Canada the Cool

We’re cool with gay marriage and adoption, legalized marijuana, spirituality and interracial relationships. We’re not so cool with pornography, and in some cases, abortion.

Popular Canadian attitudes have changed drastically since 1975, thanks in part to the boomer generation, according to a prominent researcher.

“More than anything, Canadians today identify personal freedom as our No. 1 goal — above family life, friendship, a comfortable life, or a rewarding career,” says Reginald Bibby, professor of sociology at the University of Lethbridge and author of the Project Canada Survey series that measured boomer attitudes over a period of three decades.

“And because we demand the freedom to make our own choices, the thinking goes, we’d best be willing to grant the same privilege to others — to live and let live,” says Bibby. “Which, it turns out, is what we’ve done.”

Over a very short period of time, according to Bibby, Canadians have taken “a multi-everything outlook.”

As reported in Maclean’s, Bibby’s findings illustrate a stark change in popular attitudes across the country since 195. For instance, back then more than a third of Canadians believed that a woman shouldn’t work outside the home if her husband was able to support her financially.

And about half believed that black people and white people should not marry.

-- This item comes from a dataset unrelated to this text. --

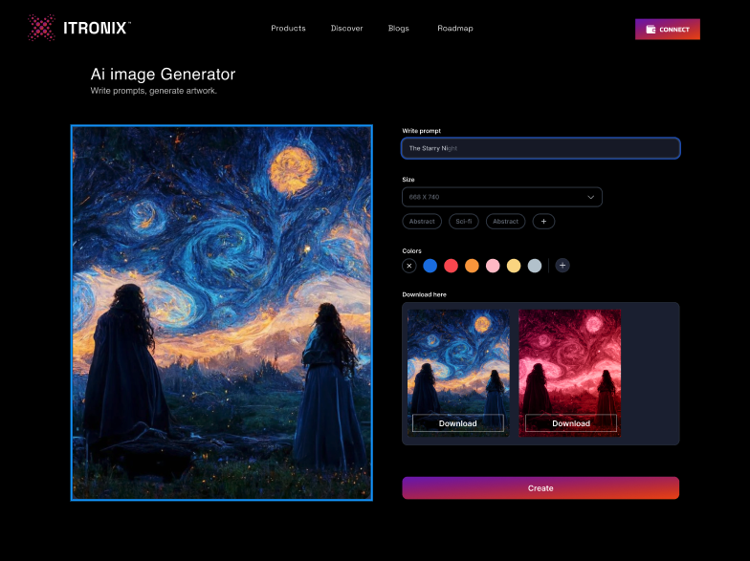This screenshot has width=750, height=561.
Task: Open the Size dropdown showing 668 X 740
Action: pyautogui.click(x=501, y=197)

Similarly, seventy five percent of Canadians surveyed indicated they believed homosexuality unacceptable and in some cases, even “abhorrent.”

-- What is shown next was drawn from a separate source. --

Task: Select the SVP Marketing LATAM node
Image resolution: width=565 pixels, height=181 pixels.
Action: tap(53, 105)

“The fact of the matter is the data back then really shows that bigotry was alive and well,” Bibby was quoted in Maclean’s. “We were pretty down on a lot of groups.”

But the more socially progressive baby boomers — born between 1946 and 1964 — clearly held markedly different views from their parents and grandparents. In fact, this generation would come to reshape Canadian society from a relatively homogenous group into one of the largest pluralistic societies in the world.

In areas such as acceptance of homosexuality, for example, there was a dramatic jump in approval. Gay marriage, while remaining a contentious issue, has the approval of nearly half of all Canadians. And while an additional 22 per cent say they disapprove on a personal level, they accept gay marriage as a matter of civil rights.

In terms of gay adoption, 61 per cent of Canadians say that same-sex couples should be able to adopt, including the 21 per cent who personally disapprove of the idea.

And while just over half of Canadians approved of interracial marriage thirty years ago, this compares with 95 per cent today. According to Statistics Canada, 452,000 people were in mixed marriages and common-law unions in 2001, up 35 per cent from 1991.

Additionally, Canadians are more open to non-traditional family configurations, such as single-parent and combined family scenarios. Bibby says that many of these changes have come about as a result of Canada’s official policies of multiculturalism, as well as from personal experiences.

And the growing prominence of professional women in public life has also played a role. According to Bibby’s findings, women are quantifiably more compassionate than men – and with their increasing influence in areas of public policy, women have helped to shape views on such issues as same-sex marriage, child abuse, pornography, poverty, and racial and gender discrimination.

“Whether it was in 1975, or in any survey since,” says Bibby, “the proportion of women who saw these issues as very serious would invariably exceed that of males.”

These more tolerant attitudes appear to have been absorbed by the younger generation. “Teens in general simply are so much more accepting of diversity,” says Bibby. “They’re more compassionate in areas relating to things like capital punishment and euthanasia, and open to religion and spirituality. But they’re led by young women.”

Today, a full 83 per cent of women aged 18 to 34 accept gay marriage, the highest acceptance rate of any group surveyed.

Other findings:

• Abortion – while there has been little movement on the issue of abortion (today 43 per cent of Canadians agree women should have an option for abortion compared to 37 per cent in 1985), the support climbs depending on a woman’s reason for opting for an abortion. If a woman comes from a low income family, for example, 58 per cent of people approve of the abortion option. If a woman’s health is seriously endangered by the pregnancy, support jumps to 92 per cent.

• Pornography – more than 40 per cent of the population believe that pornography should be prohibited altogether.

• Marijuana – Canadians are more in favour of legalization now than ever. Sixty-three per cent say they accept recreational pot use in general, and the acceptance rate jumps to 93 per cent for the legal use of marijuana for medicinal purposes. (By contrast, only about a third of Americans say they would support legalization.)

• Religion – while only eight per cent of Canadians identify themselves as members of evangelical or conservative Protestant groups (compared to roughly a third of Americans), spirituality is considered important to most Canadians with 84 per cent identifying with a religion or religious group. And sixty-two percent of us believe in the existence of angels.

Results from Bibby’s research is to be published later this year in a book called The Boomer Factor: What Canada’s Most Famous Generation is Leaving Behind.